Quem nunca aterrorizou os Sims, que atire a primeira pedra.

Eu tenho certeza que você já entendeu o que é a narrativa emergente, e como ela emerge das escolhas e ações dos jogadores sem ser completamente proposta, mas sim possibilitada, pelo narrador. Mas eu ainda preciso dar um último exemplo.

Há uns dias atrás eu falei sobre o incrível jogo chamado The Quiet Year. É um jogo com uma premissa bastante simples, mas que proporciona uma narrativa fenomenal. É inacreditável a variedade de histórias que podem ser contadas com aquelas 52 cartas e a criatividade de quatro pessoas. Podemos ter cenários onde as coisas vão bem até a hora em que dão errado, histórias onde algo sinistro paira sobre a comunidade desde o começo, ou mesmo sequências de acontecimentos ruins que precisam ser superados um a um com o esforço coletivo das pessoas.
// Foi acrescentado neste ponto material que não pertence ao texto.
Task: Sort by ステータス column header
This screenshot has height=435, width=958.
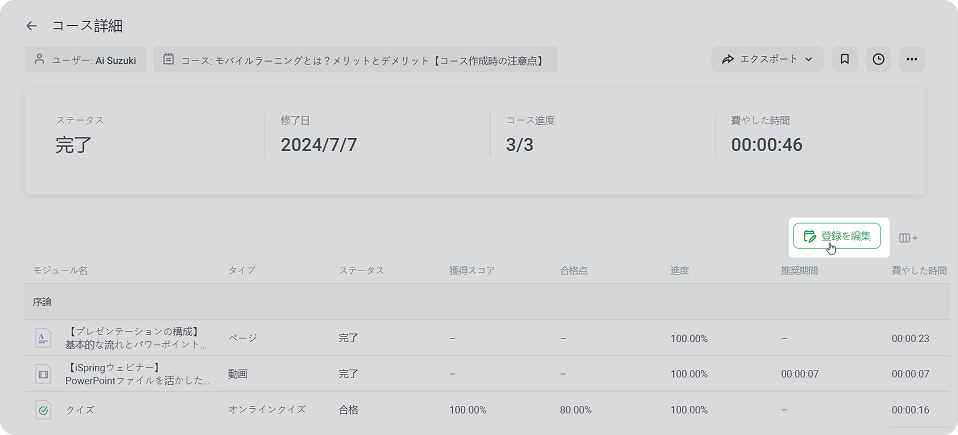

A narrativa emergente traz uma série de vantagens, certo? Em contrapartida, é muito fácil se perder nesse tipo de jogo, ou se sentir sem rumo, sem um elemento para nortear o grupo e as partidas. No caso das campanhas de D&D, esse elemento pode ser uma grande catástrofe se aproximando, ou um lorde sombrio que, se não for confrontado nos termos do grupo, irá escolher o momento mais vantajoso para si e encurralar os heróis. Em outros jogos, a simples visão da pilha de cartas chegando ao fim é o suficiente para criar um senso de urgência e fazer com que a história se encaminhe.

Diferente de Skyrim, onde o fim do mundo podia esperar eu subir só mais uma montanha, ou explorar só mais uma floresta, o RPG tem um narrador que, em consentimento com os demais jogadores, pode mexer uns pauzinhos e criar uma tensão crescente e inteligente, que se adapta e privilegia a diversão do grupo.

Talvez eu não tenha sido tão imparcial quanto eu planejei quando comecei a escrever esse texto, e vocês devem ter percebido qual dos tipos de narrativa me atrai mais. Mas eu garanto que as duas tem grande valor e potencial de gerar lembranças e histórias muito divertidas entre o seu grupo de jogadores!